The latest victim is Shadi Abu Zeid, who has made popular satirical videos viewed by thousands on social networks, including a famous joke at the expense of the Egyptian police in January 2016, and was part of the team of Abla Fahita, a successful TV comedy show recently suspended by the authorities for being too daring.
Two days after state security officials arrested Zeid at his home on 6 May, his worried family learned yesterday that he has been placed in provisional detention for at least 15 days on suspicion of “publishing lies” and “membership of a banned group.”
The second of these charges is particularly astonishing as Zeid has little in common with the suspected supporters of the banned Muslim Brotherhood to whom the charge is usually applied.

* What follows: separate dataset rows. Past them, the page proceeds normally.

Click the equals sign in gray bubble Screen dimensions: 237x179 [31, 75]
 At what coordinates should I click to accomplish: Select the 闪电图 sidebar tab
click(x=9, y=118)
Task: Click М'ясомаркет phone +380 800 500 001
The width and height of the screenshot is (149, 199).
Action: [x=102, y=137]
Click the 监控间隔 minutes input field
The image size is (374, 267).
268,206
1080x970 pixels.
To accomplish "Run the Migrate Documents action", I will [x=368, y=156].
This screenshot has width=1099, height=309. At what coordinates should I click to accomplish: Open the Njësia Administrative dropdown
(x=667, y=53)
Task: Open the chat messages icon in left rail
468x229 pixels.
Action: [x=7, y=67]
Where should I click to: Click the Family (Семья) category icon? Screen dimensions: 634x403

Sherif Gaber, who recently started a blog after expressing his views for years on social networks, was arrested at Cairo airport at he was about to take an international flight on 2 May and has been charged with advocating atheism, the charge on which he was previously detained in 2013. Egyptian law penalizes insulting or disrespecting any of the three monotheistic religions.
Mohamed Radwan Mohamed, a blogger better known as “Mohamed Oxygen,” has meanwhile been held ever since his arrest a month ago, on 6 April. His sidewalk interviews with members of the public and his interviews with well-known figures, addressing political and social issues in a relaxed style, have won him hundreds of thousands of followers on Facebook and YouTube.

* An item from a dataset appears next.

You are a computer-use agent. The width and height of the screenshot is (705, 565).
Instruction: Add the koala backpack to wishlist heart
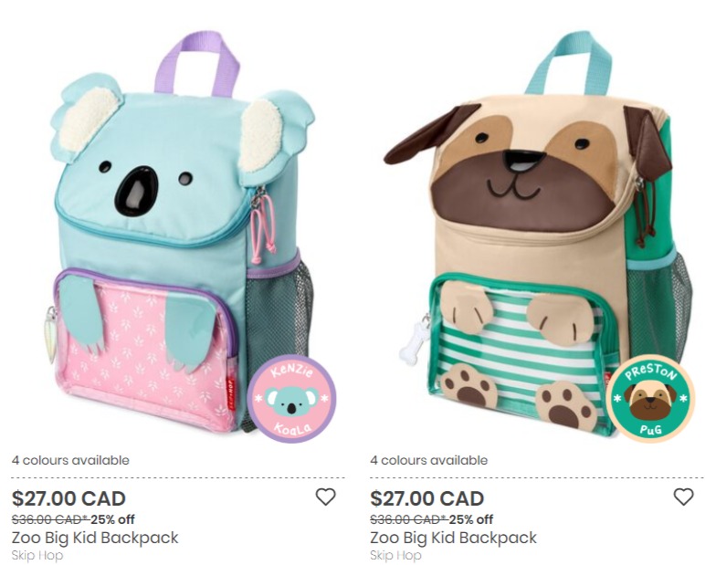point(325,497)

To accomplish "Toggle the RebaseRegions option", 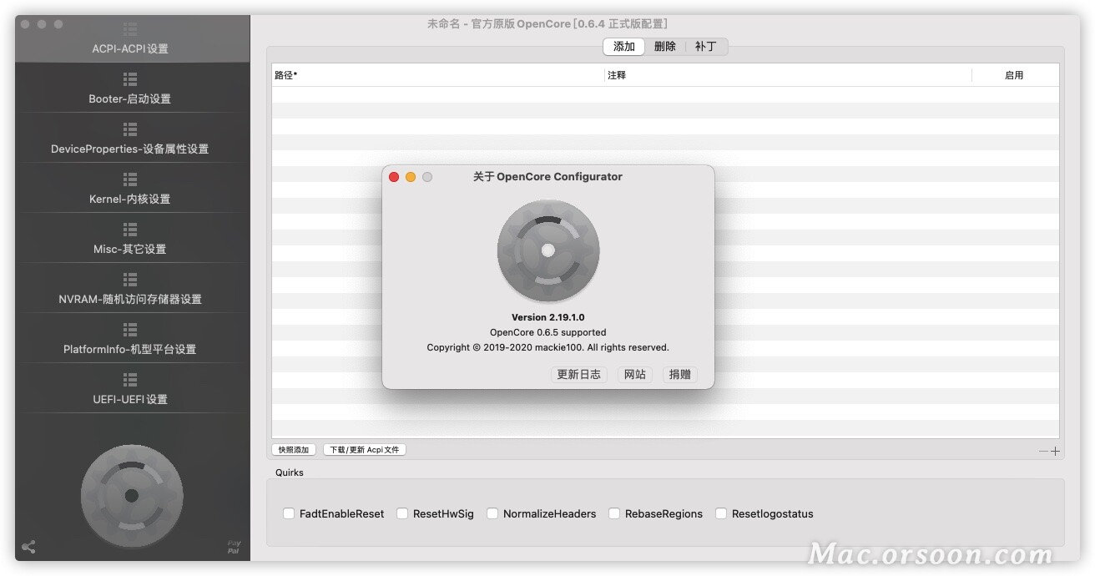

Paying tribute to him on the Deutsche Welle website, the Egyptian novelist Alaa al Aswany wrote: “He knew he could never get a satisfying job in the traditional newspapers or TV channels but, instead of despairing, he decided to become an independent journalist and blogger.”
“Blogs, interviews with people in the street, humour and irreverence are not terrorist acts, so how can the Egyptian authorities explain the arrests of these bloggers unless they were driven by a desire to control not only news and information but also opinions?” RSF said.
All-out crackdown
By reining in the traditional media and blocking access to independent online media, the Egyptian authorities have reduced the country to almost complete silence. Social networks have not as yet been blocked but the authorities are currently using other means in an attempt to control social network content.
If they are not arrested – like Alaa Abdel Fattah, a blogger who has been serving a five-year jail term since 2015 – journalists and social network users are subjected to harassment and intimidation. Some are defamed, which makes them fear arrest. Others, such as Wael Abbas, are the targets of online attacks by troll armies, who managed to get his account suspended.
At least 35 journalists, citizen-journalists and bloggers are currently detained in Egypt, which is ranked 161st out of 180 countries in RSF's 2018 World Press Freedom Index. Most of the detainees are being held pending trial.